— Start of Given records —
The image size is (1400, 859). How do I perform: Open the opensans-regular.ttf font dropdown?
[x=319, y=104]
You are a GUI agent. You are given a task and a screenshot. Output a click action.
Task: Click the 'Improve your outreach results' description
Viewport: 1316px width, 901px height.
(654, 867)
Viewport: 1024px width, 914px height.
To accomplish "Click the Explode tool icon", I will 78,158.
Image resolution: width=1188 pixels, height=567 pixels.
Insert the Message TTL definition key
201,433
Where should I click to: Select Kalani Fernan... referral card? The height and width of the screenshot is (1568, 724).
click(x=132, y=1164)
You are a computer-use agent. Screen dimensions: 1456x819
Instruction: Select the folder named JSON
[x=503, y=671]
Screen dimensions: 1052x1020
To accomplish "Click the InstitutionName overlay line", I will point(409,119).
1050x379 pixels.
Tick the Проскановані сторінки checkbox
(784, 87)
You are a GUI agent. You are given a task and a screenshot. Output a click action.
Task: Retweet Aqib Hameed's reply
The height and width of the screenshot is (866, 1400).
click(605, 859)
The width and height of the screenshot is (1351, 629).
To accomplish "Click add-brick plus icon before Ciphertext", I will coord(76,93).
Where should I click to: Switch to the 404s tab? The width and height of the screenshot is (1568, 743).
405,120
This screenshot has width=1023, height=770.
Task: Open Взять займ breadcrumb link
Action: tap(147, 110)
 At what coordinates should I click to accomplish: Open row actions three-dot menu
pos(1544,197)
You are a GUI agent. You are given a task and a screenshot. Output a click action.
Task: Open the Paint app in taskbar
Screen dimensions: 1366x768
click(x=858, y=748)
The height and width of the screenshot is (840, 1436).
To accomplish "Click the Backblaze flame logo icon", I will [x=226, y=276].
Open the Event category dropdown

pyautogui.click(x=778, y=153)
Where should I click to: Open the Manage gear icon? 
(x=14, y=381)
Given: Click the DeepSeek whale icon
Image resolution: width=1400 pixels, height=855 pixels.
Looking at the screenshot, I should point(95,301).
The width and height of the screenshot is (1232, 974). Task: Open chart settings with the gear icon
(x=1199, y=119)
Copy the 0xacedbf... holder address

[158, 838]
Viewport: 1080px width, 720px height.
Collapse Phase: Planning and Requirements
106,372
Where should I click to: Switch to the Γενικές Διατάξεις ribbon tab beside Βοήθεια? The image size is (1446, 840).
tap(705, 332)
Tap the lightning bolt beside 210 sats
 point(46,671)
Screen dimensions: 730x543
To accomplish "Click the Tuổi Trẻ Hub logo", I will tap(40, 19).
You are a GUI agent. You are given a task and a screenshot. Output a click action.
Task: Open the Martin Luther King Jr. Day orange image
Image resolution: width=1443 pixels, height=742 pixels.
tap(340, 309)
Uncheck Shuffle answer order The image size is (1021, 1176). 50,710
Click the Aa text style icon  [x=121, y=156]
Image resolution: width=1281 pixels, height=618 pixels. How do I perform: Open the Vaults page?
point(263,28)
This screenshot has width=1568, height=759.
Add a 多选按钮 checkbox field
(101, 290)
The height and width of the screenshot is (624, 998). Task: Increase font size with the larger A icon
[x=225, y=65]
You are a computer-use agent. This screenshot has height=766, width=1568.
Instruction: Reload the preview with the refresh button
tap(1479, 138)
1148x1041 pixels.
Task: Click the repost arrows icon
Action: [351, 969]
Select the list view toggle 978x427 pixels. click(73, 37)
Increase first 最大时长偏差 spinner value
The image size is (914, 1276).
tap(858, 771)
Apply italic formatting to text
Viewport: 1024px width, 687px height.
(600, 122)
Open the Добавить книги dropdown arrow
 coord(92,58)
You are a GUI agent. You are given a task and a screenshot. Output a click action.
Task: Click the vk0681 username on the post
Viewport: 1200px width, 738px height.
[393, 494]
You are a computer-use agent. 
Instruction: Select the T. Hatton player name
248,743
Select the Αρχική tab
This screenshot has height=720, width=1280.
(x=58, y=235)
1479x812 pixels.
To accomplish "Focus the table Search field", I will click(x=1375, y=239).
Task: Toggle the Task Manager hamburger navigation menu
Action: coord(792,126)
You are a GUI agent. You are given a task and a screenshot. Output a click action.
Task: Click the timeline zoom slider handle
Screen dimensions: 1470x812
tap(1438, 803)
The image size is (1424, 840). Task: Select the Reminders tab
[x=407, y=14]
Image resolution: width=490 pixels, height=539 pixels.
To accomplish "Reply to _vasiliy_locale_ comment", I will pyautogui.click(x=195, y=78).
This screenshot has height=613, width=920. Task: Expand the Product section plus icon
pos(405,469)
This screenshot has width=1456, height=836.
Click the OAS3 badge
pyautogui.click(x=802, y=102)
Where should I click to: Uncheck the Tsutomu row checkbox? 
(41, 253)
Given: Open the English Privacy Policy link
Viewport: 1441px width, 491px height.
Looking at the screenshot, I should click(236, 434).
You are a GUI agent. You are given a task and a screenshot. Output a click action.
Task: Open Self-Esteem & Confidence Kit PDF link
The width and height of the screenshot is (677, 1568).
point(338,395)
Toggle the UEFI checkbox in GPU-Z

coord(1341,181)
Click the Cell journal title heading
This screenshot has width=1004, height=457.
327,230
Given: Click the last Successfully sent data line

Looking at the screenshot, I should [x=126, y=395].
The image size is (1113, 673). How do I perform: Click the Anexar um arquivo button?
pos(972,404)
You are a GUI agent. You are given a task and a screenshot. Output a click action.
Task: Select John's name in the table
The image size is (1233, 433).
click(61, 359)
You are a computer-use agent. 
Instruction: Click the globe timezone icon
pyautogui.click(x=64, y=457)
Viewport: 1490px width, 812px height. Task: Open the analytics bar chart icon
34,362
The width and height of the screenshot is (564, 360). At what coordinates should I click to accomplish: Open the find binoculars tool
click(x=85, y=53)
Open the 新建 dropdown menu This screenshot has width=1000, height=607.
— End of Given records —
What you need to do: Retype the lines starting at the one that contains "Viewport: 1490px width, 812px" and ending at the last line of the items.

Finished task:
Viewport: 1490px width, 812px height. Task: Open the analytics bar chart icon
34,362
The width and height of the screenshot is (564, 360). At what coordinates should I click to accomplish: Open the find binoculars tool
click(x=85, y=53)
Open the 新建 dropdown menu This screenshot has width=1000, height=607.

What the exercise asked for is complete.